What to do => For this exercise, reproduce the entries below exactly, but only from the line containing "[Follow on Youtube] (371, 1381)" through the line containing "KONTAKT (1704, 28)", both included.

Dataset entries =>
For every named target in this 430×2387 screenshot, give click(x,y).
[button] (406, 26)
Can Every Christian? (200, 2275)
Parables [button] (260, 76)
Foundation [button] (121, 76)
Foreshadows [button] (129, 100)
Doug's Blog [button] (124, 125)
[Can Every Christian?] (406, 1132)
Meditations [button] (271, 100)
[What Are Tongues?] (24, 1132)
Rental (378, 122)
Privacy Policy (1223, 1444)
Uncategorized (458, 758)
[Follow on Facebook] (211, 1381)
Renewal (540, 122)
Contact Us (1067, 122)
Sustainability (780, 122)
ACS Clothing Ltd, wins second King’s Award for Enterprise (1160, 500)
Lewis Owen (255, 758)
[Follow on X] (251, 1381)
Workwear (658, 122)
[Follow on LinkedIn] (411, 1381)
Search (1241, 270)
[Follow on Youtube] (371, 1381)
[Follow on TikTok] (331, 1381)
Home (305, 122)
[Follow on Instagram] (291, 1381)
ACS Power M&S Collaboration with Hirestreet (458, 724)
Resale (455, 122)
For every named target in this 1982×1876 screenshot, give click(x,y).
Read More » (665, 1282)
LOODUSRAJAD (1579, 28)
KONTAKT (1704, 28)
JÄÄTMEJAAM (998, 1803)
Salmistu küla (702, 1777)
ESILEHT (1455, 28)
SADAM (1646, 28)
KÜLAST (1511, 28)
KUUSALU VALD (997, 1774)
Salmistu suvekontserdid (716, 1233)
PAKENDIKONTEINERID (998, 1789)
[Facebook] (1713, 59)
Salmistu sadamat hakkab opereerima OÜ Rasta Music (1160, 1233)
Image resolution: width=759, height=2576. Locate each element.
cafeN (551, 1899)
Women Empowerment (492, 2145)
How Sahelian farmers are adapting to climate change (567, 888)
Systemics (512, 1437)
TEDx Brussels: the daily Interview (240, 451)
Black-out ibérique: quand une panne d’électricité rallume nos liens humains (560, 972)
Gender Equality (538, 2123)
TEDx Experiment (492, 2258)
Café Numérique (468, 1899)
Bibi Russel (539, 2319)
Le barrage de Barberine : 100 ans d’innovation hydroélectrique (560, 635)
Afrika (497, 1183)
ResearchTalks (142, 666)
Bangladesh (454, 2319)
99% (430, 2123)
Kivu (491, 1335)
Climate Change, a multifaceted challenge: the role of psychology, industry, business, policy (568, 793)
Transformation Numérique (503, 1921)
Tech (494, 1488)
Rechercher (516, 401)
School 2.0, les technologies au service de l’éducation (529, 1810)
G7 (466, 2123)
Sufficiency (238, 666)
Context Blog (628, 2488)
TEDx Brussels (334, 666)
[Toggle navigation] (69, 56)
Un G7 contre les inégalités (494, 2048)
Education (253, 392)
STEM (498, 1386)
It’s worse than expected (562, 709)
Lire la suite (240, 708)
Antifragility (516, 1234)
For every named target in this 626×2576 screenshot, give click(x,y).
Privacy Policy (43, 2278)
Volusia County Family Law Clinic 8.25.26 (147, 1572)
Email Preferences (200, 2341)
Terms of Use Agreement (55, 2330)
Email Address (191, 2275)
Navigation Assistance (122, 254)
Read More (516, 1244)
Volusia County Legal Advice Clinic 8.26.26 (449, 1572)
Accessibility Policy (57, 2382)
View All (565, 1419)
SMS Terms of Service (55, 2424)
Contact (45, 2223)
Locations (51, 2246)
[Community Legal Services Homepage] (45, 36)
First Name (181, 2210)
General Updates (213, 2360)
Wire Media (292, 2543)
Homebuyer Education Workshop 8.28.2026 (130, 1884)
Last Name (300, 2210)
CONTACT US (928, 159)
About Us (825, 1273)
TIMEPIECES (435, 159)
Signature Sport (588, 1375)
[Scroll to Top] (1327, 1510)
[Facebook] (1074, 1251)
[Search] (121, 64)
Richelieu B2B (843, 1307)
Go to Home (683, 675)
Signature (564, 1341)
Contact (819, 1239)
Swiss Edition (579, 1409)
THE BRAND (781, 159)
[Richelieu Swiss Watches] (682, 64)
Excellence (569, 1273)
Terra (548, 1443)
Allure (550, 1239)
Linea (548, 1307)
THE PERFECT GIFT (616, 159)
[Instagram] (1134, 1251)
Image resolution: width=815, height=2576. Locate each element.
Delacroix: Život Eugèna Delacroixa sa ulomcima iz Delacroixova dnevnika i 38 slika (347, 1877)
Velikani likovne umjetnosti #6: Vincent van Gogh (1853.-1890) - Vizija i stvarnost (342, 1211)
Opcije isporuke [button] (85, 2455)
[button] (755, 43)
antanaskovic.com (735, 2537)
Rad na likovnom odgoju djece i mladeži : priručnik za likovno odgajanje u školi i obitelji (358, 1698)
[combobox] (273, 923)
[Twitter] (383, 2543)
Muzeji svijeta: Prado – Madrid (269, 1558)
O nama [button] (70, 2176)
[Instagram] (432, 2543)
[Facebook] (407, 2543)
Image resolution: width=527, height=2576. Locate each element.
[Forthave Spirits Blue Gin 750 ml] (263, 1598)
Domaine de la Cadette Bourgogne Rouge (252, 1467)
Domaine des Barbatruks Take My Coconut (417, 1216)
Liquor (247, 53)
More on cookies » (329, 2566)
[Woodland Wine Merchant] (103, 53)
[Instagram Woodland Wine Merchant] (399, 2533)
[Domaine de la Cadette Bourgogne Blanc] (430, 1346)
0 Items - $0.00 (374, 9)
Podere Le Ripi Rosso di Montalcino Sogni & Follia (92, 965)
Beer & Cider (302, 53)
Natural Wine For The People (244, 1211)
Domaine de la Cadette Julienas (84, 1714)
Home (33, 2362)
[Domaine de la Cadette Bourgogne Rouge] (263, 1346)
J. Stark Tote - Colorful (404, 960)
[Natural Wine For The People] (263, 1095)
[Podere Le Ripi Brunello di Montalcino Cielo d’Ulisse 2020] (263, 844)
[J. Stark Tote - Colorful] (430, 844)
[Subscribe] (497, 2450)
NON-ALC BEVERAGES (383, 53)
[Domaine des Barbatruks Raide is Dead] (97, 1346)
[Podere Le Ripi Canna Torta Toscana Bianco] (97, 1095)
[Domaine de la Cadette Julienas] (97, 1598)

Solved problem =>
[Follow on Youtube] (371, 1381)
[Follow on TikTok] (331, 1381)
Home (305, 122)
[Follow on Instagram] (291, 1381)
ACS Power M&S Collaboration with Hirestreet (458, 724)
Resale (455, 122)
For every named target in this 1982×1876 screenshot, give click(x,y).
Read More » (665, 1282)
LOODUSRAJAD (1579, 28)
KONTAKT (1704, 28)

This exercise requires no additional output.